Super 8 and Makeup: A Love Story for the Oscars

Could you close your eyes, please?"

Super 8's leading character Joe Lamb is a movie makeup and effects fan. He taught himself how to do all the major Hollywood techniques with the Dick Smith mail-away instructions course. He can do beauty makeup, zombies, and bloody injuries. He's just a big budget and two years away from Oscar glory in 1979 when the film takes place.

The first Academy Award for Best Makeup was presented at the 54th ceremony, honoring films released in 1981. Since then, it has been a category that has confounded and confused Oscar prognosticators. What seems like a guaranteed nominee to a non-voting member of the Academy is ignored, while less well-received films with one good character go down as nominees. It feels like the standards and interests of the voters change from year to year almost on a whim. Will they go for full-body human transformations or bizarre alien creations? Cartoonish monsters in a kids film or grizzly beasts in an R-rated horror? Those tend to be the mainstays, except for the years where they go for elaborate period epics or subtle character-defining facial alterations.

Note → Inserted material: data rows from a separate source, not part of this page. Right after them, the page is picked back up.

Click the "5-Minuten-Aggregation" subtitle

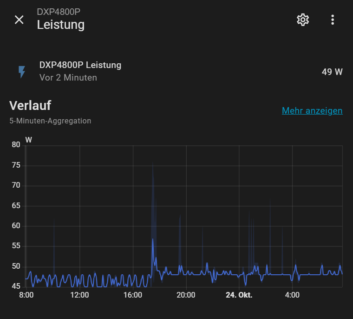pos(50,121)
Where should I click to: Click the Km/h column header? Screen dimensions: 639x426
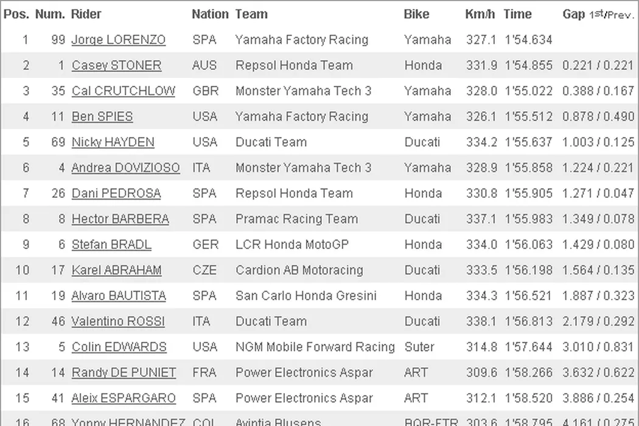click(x=480, y=14)
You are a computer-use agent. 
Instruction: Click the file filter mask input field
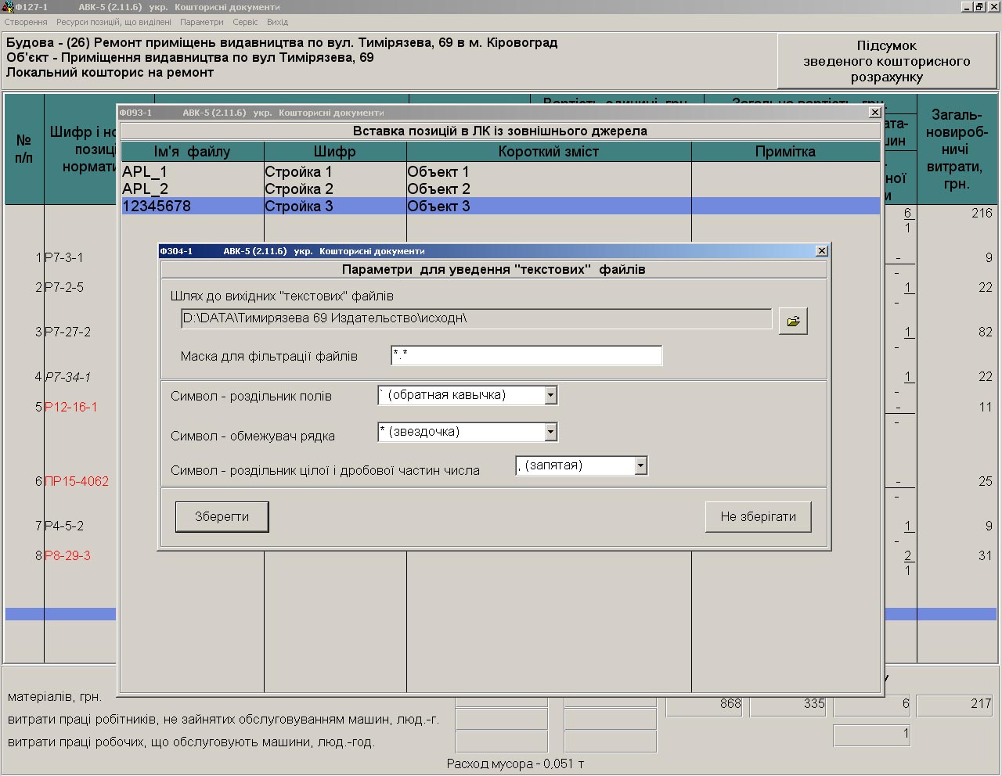coord(526,356)
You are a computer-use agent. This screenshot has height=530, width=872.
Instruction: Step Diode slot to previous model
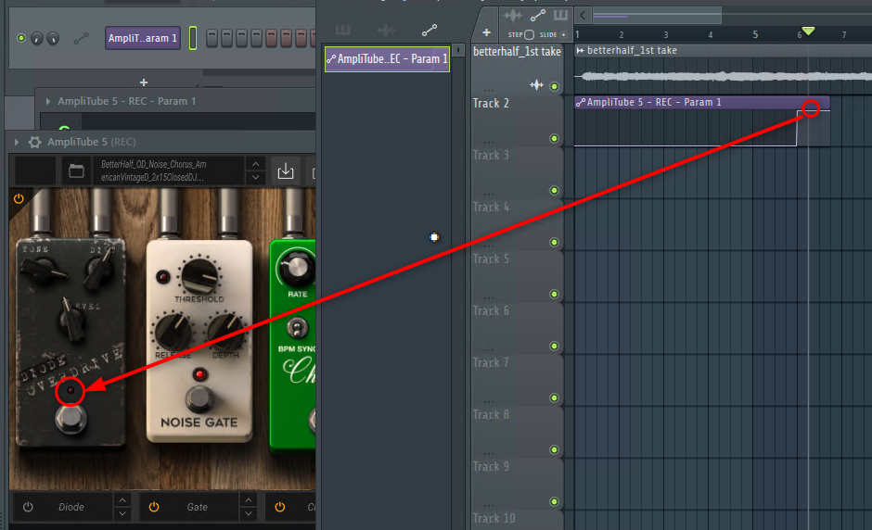coord(122,500)
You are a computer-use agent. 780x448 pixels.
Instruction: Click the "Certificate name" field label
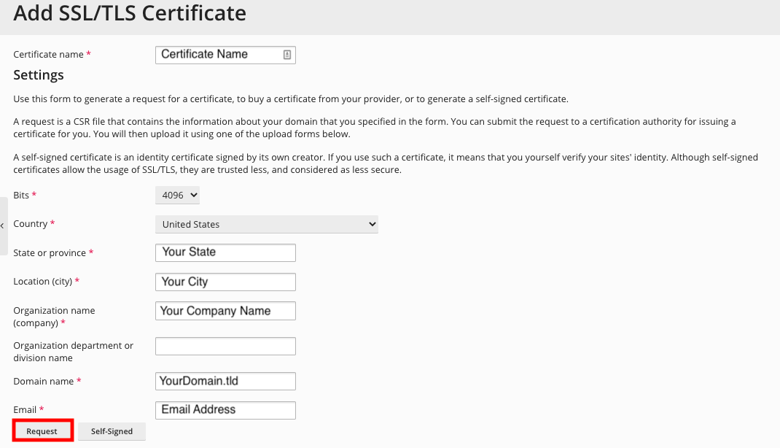[49, 55]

Super 8 feels like the kind of film that could sneak in for a nomination because it forces the watcher to pay attention to the quality of the makeup. The protagonist lovingly talks about the same books that many modern makeup artists claim they used to learn the fundamentals of the craft. The Dick Smith books are still considered the gold standard and are constantly updated to reflect new industry techniques. Small details like this permeate the first hour of the film as a siren's song to makeup professionals and enthusiasts. If you talk enough about a film's makeup, people are going to notice the makeup.

What Joe Lamb the character accomplishes with a tackle box of grease-paint and some fake blood is at the calibre of professional work from the late 1970s. For every scene that pays tribute to 30+ year old techniques, there is another scene that acts as a stylish and gritty display of what modern practical makeup looks like in 2011. From the dirt and scratches covering the kids after the train derailment to the festering wounds on a character's head, there are very few scenes in Super 8 that just rely on everyday natural film makeup. It's a film that screams for attention for Deborah La Mia Denavar's makeup team.

Will horror nostalgia and blunt realism be enough to grab the attention of the voters? According to the rules for the 84th Annual Academy Awards, each film submitted for Best Makeup needs to get at least 15 votes to even be considered for a nomination. The top 7 vote getters (if more than 7 meet the 15 vote threshold) are then required to provide up to 10 minutes of edited footage to showcase the makeup techniques. All nominations are made based off of preferential ballots for the top 3 screened excerpts from films. That means a whole lot of films could be left out just because their written application of makeup techniques didn't grab the voters.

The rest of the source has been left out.